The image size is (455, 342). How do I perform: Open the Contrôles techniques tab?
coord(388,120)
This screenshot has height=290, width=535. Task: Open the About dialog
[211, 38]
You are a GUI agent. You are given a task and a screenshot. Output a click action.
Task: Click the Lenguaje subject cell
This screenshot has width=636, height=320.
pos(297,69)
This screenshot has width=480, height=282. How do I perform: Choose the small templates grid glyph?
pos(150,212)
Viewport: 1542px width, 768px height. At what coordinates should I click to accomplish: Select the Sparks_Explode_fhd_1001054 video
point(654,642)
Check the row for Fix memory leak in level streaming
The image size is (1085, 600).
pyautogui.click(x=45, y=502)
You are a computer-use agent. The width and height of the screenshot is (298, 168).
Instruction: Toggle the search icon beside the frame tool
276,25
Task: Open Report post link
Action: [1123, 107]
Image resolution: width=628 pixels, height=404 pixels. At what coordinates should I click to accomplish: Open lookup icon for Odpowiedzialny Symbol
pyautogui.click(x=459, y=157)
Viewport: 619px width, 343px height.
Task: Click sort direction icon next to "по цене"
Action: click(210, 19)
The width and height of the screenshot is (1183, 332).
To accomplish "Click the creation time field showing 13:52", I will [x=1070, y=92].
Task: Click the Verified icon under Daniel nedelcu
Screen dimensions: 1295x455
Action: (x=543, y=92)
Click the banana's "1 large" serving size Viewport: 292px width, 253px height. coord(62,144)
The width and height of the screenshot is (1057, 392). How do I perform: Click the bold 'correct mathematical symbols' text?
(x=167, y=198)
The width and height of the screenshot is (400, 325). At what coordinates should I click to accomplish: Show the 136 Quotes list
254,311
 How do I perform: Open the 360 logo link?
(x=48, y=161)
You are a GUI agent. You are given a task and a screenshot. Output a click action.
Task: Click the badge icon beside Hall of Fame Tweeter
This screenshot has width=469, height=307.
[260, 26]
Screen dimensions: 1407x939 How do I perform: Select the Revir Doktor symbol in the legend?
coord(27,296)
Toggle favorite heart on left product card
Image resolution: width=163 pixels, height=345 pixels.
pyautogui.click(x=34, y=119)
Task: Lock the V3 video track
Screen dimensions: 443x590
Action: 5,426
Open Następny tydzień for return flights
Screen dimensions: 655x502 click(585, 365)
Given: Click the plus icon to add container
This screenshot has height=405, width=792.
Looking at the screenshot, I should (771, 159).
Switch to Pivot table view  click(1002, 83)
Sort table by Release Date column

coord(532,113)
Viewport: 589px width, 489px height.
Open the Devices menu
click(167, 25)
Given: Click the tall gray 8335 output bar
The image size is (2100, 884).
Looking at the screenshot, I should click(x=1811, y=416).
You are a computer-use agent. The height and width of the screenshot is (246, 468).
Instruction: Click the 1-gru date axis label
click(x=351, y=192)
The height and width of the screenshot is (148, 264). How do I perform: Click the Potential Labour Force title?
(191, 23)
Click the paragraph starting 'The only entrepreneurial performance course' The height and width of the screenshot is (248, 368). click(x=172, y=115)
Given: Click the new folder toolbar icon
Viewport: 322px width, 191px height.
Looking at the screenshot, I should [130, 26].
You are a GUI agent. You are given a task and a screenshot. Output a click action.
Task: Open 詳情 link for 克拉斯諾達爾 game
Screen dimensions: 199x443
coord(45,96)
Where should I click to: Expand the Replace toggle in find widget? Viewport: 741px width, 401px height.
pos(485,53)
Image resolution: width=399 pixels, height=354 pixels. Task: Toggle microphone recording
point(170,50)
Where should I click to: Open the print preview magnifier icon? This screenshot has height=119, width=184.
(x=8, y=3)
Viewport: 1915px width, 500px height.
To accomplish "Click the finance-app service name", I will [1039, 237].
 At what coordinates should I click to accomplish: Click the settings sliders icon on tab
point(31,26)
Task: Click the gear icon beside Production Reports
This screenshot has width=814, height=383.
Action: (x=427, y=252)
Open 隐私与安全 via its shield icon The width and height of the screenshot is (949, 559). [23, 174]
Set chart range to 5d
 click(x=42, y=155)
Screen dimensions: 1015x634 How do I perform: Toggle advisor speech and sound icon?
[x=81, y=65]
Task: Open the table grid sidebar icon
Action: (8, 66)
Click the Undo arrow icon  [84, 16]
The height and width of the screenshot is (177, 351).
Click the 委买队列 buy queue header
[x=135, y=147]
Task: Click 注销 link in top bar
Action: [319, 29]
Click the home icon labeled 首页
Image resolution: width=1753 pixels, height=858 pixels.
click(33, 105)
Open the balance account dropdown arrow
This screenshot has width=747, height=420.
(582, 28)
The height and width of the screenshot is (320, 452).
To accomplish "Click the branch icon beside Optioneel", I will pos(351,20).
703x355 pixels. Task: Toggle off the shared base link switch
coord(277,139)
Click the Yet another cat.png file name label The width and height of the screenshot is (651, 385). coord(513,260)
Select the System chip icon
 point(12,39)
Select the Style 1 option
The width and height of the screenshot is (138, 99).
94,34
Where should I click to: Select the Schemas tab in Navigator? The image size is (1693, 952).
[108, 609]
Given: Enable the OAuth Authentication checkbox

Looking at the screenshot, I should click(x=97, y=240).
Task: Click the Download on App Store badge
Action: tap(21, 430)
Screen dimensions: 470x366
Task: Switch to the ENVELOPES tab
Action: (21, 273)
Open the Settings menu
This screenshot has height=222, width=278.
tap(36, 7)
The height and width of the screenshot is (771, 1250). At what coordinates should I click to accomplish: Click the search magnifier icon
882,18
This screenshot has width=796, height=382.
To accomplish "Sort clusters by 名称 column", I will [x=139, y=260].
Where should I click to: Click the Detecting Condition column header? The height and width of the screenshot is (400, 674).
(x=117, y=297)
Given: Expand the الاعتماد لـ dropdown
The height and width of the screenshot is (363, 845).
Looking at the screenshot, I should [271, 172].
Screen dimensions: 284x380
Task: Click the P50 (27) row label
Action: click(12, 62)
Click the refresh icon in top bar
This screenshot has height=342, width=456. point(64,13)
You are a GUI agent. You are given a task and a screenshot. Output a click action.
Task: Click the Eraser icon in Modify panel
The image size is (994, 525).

=-=-=-=-=

PROBLEM STATEMENT: All of the material above needs to be transcribed verbatim.

RESULT:
The image size is (455, 342). How do I perform: Open the Contrôles techniques tab?
coord(388,120)
This screenshot has height=290, width=535. Task: Open the About dialog
[211, 38]
You are a GUI agent. You are given a task and a screenshot. Output a click action.
Task: Click the Lenguaje subject cell
This screenshot has width=636, height=320.
pos(297,69)
This screenshot has width=480, height=282. How do I perform: Choose the small templates grid glyph?
pos(150,212)
Viewport: 1542px width, 768px height. At what coordinates should I click to accomplish: Select the Sparks_Explode_fhd_1001054 video
point(654,642)
Check the row for Fix memory leak in level streaming
The image size is (1085, 600).
pyautogui.click(x=45, y=502)
You are a computer-use agent. The width and height of the screenshot is (298, 168).
Instruction: Toggle the search icon beside the frame tool
276,25
Task: Open Report post link
Action: [1123, 107]
Image resolution: width=628 pixels, height=404 pixels. At what coordinates should I click to accomplish: Open lookup icon for Odpowiedzialny Symbol
pyautogui.click(x=459, y=157)
Viewport: 619px width, 343px height.
Task: Click sort direction icon next to "по цене"
Action: click(210, 19)
The width and height of the screenshot is (1183, 332).
To accomplish "Click the creation time field showing 13:52", I will [x=1070, y=92].
Task: Click the Verified icon under Daniel nedelcu
Screen dimensions: 1295x455
Action: (x=543, y=92)
Click the banana's "1 large" serving size Viewport: 292px width, 253px height. coord(62,144)
The width and height of the screenshot is (1057, 392). How do I perform: Click the bold 'correct mathematical symbols' text?
(x=167, y=198)
The width and height of the screenshot is (400, 325). At what coordinates should I click to accomplish: Show the 136 Quotes list
254,311
 How do I perform: Open the 360 logo link?
(x=48, y=161)
You are a GUI agent. You are given a task and a screenshot. Output a click action.
Task: Click the badge icon beside Hall of Fame Tweeter
This screenshot has width=469, height=307.
[260, 26]
Screen dimensions: 1407x939 How do I perform: Select the Revir Doktor symbol in the legend?
coord(27,296)
Toggle favorite heart on left product card
Image resolution: width=163 pixels, height=345 pixels.
pyautogui.click(x=34, y=119)
Task: Lock the V3 video track
Screen dimensions: 443x590
Action: 5,426
Open Następny tydzień for return flights
Screen dimensions: 655x502 click(585, 365)
Given: Click the plus icon to add container
This screenshot has height=405, width=792.
Looking at the screenshot, I should (771, 159).
Switch to Pivot table view  click(1002, 83)
Sort table by Release Date column

coord(532,113)
Viewport: 589px width, 489px height.
Open the Devices menu
click(167, 25)
Given: Click the tall gray 8335 output bar
The image size is (2100, 884).
Looking at the screenshot, I should click(x=1811, y=416).
You are a computer-use agent. The height and width of the screenshot is (246, 468).
Instruction: Click the 1-gru date axis label
click(x=351, y=192)
The height and width of the screenshot is (148, 264). How do I perform: Click the Potential Labour Force title?
(191, 23)
Click the paragraph starting 'The only entrepreneurial performance course' The height and width of the screenshot is (248, 368). click(x=172, y=115)
Given: Click the new folder toolbar icon
Viewport: 322px width, 191px height.
Looking at the screenshot, I should [130, 26].
You are a GUI agent. You are given a task and a screenshot. Output a click action.
Task: Open 詳情 link for 克拉斯諾達爾 game
Screen dimensions: 199x443
coord(45,96)
Where should I click to: Expand the Replace toggle in find widget? Viewport: 741px width, 401px height.
pos(485,53)
Image resolution: width=399 pixels, height=354 pixels. Task: Toggle microphone recording
point(170,50)
Where should I click to: Open the print preview magnifier icon? This screenshot has height=119, width=184.
(x=8, y=3)
Viewport: 1915px width, 500px height.
To accomplish "Click the finance-app service name", I will [1039, 237].
 At what coordinates should I click to accomplish: Click the settings sliders icon on tab
point(31,26)
Task: Click the gear icon beside Production Reports
This screenshot has width=814, height=383.
Action: (x=427, y=252)
Open 隐私与安全 via its shield icon The width and height of the screenshot is (949, 559). [23, 174]
Set chart range to 5d
 click(x=42, y=155)
Screen dimensions: 1015x634 How do I perform: Toggle advisor speech and sound icon?
[x=81, y=65]
Task: Open the table grid sidebar icon
Action: (8, 66)
Click the Undo arrow icon  [84, 16]
The height and width of the screenshot is (177, 351).
Click the 委买队列 buy queue header
[x=135, y=147]
Task: Click 注销 link in top bar
Action: [319, 29]
Click the home icon labeled 首页
Image resolution: width=1753 pixels, height=858 pixels.
click(33, 105)
Open the balance account dropdown arrow
This screenshot has width=747, height=420.
(582, 28)
The height and width of the screenshot is (320, 452).
To accomplish "Click the branch icon beside Optioneel", I will pos(351,20).
703x355 pixels. Task: Toggle off the shared base link switch
coord(277,139)
Click the Yet another cat.png file name label The width and height of the screenshot is (651, 385). coord(513,260)
Select the System chip icon
 point(12,39)
Select the Style 1 option
The width and height of the screenshot is (138, 99).
94,34
Where should I click to: Select the Schemas tab in Navigator? The image size is (1693, 952).
[108, 609]
Given: Enable the OAuth Authentication checkbox

Looking at the screenshot, I should click(x=97, y=240).
Task: Click the Download on App Store badge
Action: tap(21, 430)
Screen dimensions: 470x366
Task: Switch to the ENVELOPES tab
Action: (21, 273)
Open the Settings menu
This screenshot has height=222, width=278.
tap(36, 7)
The height and width of the screenshot is (771, 1250). At what coordinates should I click to accomplish: Click the search magnifier icon
882,18
This screenshot has width=796, height=382.
To accomplish "Sort clusters by 名称 column", I will [x=139, y=260].
Where should I click to: Click the Detecting Condition column header? The height and width of the screenshot is (400, 674).
(x=117, y=297)
Given: Expand the الاعتماد لـ dropdown
The height and width of the screenshot is (363, 845).
Looking at the screenshot, I should [271, 172].
Screen dimensions: 284x380
Task: Click the P50 (27) row label
Action: click(12, 62)
Click the refresh icon in top bar
This screenshot has height=342, width=456. point(64,13)
You are a GUI agent. You are given a task and a screenshot. Output a click action.
Task: Click the Eraser icon in Modify panel
The image size is (994, 525).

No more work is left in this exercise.